There is currently a trend developing whereby parties who are attending mediation will sign what is called a Mediation/Arbitration agreement. This means that if the parties are unable to reach an agreement in the mediation the mediator will automatically become an arbitrator at the end of the process and make a decision which is binding on the parties.
This can be a useful process but it also has some negative implications which are:
- Once parties sign a Mediation/Arbitration agreement they are required to arbitrate and cannot withdraw from the process without the consent of both parties.
- An Arbitration is essentially the same as a trial. If done properly it requires your lawyer to prepare and present evidence in a much more formal way that is required at mediation and this will increase the cost considerably.

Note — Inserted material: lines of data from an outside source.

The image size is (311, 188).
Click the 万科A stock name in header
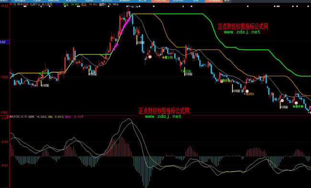click(x=18, y=4)
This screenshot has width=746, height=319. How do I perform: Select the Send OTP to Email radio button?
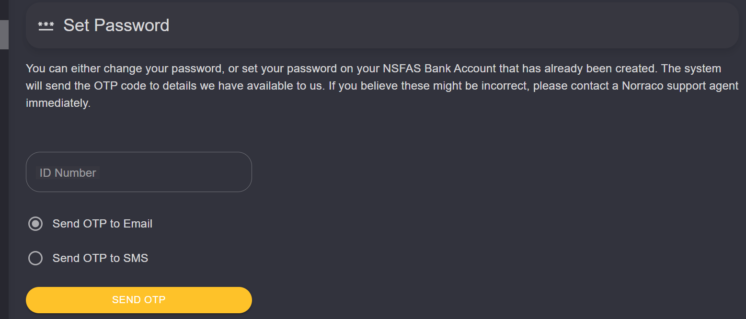point(35,224)
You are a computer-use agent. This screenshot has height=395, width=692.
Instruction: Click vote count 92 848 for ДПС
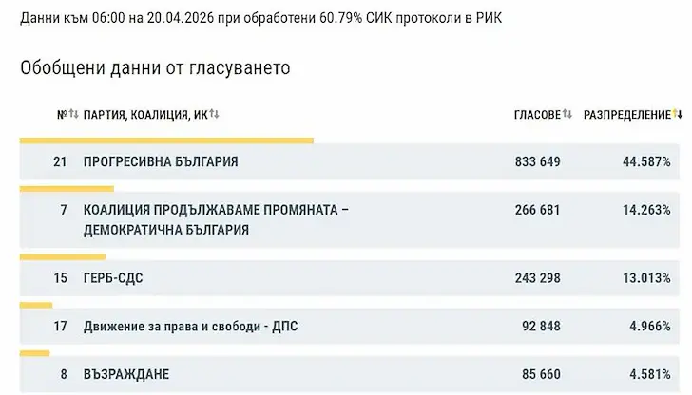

- You will pay an arbitrator an hourly rate (usually approximately $400/hour) to both hear the case and to make a decision. You do not pay Judges.
- Judges are highly trained and experienced at making decisions, arbitrators may not be.
All of these factors need to be taken into account but there is one additional reason not to enter into a mediation/arbitration agreement and that is that it changes the nature of the mediation itself and can make the mediation much less effective. Mediation is a highly successful process and one of the reasons for that is that the mediator can interject their views regarding the likely outcome of the dispute if it were taken to a trial. A good mediator can also facilitate settlement by assisting parties to evaluate the risks involved in proceeding to trial. This often assists parties to accept settlements in the mediation process. If the mediator knows they will be called upon to arbitrate the issue they cannot express their views on the merits of the case during the mediation and the result is that the mediation is far less likely to succeed.